The theory then that I propose is not quite communist although it sounds like it at first blush. Karl Marx is quoted as saying; “From everyone according to their means; to everyone according to their needs.” If you were to press me hard, I would have to admit that what I am proposing here does sound like communism. But biblical theology does that from time to time, but not exclusively so. Biblical theology also underpins our capitalist systems especially from the point of view of developing incentives to growth.

The theory that I am proposing is more specific than communism. It is a theory that says that when the concentration of wealth in too few hands reaches a point where it begins to collapse upon itself you cannot prop it up by giving it more—it will merely continue to collapse. It is like a reverse form of welfare. The system is corrupt and bankrupt from the top down and tossing money at it continues the cycle of corruption and bankruptcy. It cannot rectify itself by giving it more money. The CEO's have forgotten the great virtues of capitalism; frugality, efficiency, and quality. The greed they exemplify has become so bankrupt, that it threatens to bankrupt the entire economic system.

In order to salvage what we can of the economic system, we may need to reallocate our resources from the whole of the system to those who have been frozen out of the system. We may need to buy out their debt in the form of a “Jubilee” and thus prop up the financial system from the bottom up.

Thus the debt burden is relieved throughout the system and a return to a free market is possible…and that I argue is the desirable end of whatever strategy we discover is the effective one in the end.

Hopefully some bright folks in the government will institute some controls to prevent some of the excesses and abuses that led to the current collapse in liquidity. That, of course, will take incisive analysis and sufficient time to understand and then institute.

Once we then buy the time to give the economy breathing room we can then look at a more basic question. How do we institute the kinds of incentives we need to begin to produce durable goods domestically once again? How can we make it possible for the consumer to purchase domestic made goods once again? I am not proposing protectionism but a leveling of the playing field that gives domestic labor and industry the incentives to become more competitive.

The most significant flaw in the notion of communism to my mind is that it does not build into its system incentives to production or quality. The primary problem with capitalism is that without some kinds of checks and balances it will always concentrate wealth in too few hands and again the system collapses on itself as it is doing right in front of our eyes at this very moment.

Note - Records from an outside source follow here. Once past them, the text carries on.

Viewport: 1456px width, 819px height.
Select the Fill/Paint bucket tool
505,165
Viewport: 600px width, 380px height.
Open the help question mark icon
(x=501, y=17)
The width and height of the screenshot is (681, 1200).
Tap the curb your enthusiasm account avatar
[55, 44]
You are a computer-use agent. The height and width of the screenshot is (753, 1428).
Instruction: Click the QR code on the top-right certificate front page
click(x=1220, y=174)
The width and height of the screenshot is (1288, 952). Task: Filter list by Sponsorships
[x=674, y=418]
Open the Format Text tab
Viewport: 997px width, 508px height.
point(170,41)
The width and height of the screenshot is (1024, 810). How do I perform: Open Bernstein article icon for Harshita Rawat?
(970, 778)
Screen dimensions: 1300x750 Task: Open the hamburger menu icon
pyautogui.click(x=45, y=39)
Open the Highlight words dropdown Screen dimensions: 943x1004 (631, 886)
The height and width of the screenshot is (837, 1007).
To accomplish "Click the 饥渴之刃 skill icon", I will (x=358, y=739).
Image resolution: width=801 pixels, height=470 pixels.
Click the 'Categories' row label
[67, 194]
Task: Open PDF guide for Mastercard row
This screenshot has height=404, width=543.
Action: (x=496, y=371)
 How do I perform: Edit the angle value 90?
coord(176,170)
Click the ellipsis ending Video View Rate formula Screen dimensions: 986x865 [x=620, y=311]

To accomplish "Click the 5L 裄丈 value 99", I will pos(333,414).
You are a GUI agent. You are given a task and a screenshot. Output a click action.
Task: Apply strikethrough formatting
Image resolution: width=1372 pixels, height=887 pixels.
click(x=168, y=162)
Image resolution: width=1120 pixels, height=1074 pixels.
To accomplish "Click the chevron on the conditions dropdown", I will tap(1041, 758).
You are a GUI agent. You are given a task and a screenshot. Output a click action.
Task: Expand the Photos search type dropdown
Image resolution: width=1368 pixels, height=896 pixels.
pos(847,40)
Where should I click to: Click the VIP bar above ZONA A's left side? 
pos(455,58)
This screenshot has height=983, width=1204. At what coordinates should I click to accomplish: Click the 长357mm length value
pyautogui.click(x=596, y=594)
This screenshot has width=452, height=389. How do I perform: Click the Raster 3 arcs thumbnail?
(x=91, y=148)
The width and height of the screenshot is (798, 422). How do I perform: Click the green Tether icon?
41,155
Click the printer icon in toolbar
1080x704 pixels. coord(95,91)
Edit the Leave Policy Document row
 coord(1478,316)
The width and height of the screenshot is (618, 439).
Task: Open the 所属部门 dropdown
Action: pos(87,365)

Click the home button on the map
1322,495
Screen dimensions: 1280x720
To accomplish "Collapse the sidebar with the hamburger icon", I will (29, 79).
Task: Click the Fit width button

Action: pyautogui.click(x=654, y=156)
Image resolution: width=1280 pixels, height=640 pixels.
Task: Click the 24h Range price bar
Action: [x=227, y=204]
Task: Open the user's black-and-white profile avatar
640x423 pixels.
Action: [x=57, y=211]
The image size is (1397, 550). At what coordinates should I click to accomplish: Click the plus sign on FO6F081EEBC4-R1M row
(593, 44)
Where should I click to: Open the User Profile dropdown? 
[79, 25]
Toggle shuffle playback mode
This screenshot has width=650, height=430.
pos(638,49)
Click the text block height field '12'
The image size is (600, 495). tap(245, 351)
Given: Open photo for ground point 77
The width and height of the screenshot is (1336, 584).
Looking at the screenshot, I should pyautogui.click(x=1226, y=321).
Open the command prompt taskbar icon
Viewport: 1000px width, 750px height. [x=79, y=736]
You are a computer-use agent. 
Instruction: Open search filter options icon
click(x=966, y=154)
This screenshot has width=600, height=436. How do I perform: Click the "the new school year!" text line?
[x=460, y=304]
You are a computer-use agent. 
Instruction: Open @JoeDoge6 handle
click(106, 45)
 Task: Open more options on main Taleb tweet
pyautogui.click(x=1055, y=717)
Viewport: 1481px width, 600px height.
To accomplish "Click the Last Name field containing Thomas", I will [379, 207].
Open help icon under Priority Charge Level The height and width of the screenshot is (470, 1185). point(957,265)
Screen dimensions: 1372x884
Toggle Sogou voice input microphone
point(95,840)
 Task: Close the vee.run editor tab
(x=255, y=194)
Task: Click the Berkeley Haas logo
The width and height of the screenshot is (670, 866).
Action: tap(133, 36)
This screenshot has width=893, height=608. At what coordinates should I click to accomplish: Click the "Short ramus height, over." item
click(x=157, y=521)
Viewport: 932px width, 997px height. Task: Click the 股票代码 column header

We have also been doing that in recent decades by exporting the means of production overseas. All kinds of durable goods are now made outside of the domestic economy and we are left with a growing service sector. That sector cannot provide income and benefits that can, in turn, sustain an economy that we need to satisfy basic needs especially for housing. With Wal Mart for instance now replacing the old manufacturing facilities that once drove the economy to sustainability, we find ourselves pricing our young and our elderly out of the housing market. That is to say our young and our elderly of modest means. Those who are of significantly higher income need not worry. But much of the population makes well under $100,000 per year. For them (let me say, for “us”) economic viability is becoming much less possible. This has actually become the fundamental problematic underneath the present crisis…and this crisis has revealed this fundamental weakness in our economy.

The unknown factor in all this is what great discovery is next and who will exploit it? The computer and its related digital discoveries have given us an exciting way of managing the information age.

How then shall we discover our way toward environmental sustainability? Who will make these discoveries? How shall we encourage those discoveries and then provide incentives for their exploitation? Not only would such discoveries provide opportunities for the development of wealth, they would go a long way toward salvaging the planet.

So there you are; another few thoughts from a non economist. Just a simple parish priest, I am, puzzling my way through this part of time along with all the rest of you. Hopefully someone will figure out the way forward through the mess we’ve gotten ourselves into.

Wednesday, January 21, 2009

Barack Obama and The Universal Chruch of God

I received this email just a short time response...I thought...though a repetition of what I've been saying for a good long time, is worth sharing...

Mary Anne & Pat,

I wrote the following for our FB page but then realized that posting it there might have the same effect that I was concerned about in my congregation. The three of you were the only ones that I knew shared my enthusiasm about our new president. So I ask you:

Is anyone going to make reference to the Inauguration in their sermon Sunday? The vision that our new president presented is certainly Christian and oh so hopeful. I'm planning to use it. I'm just wondering what land mines might be there than I could wisely avoid and still lift up that message.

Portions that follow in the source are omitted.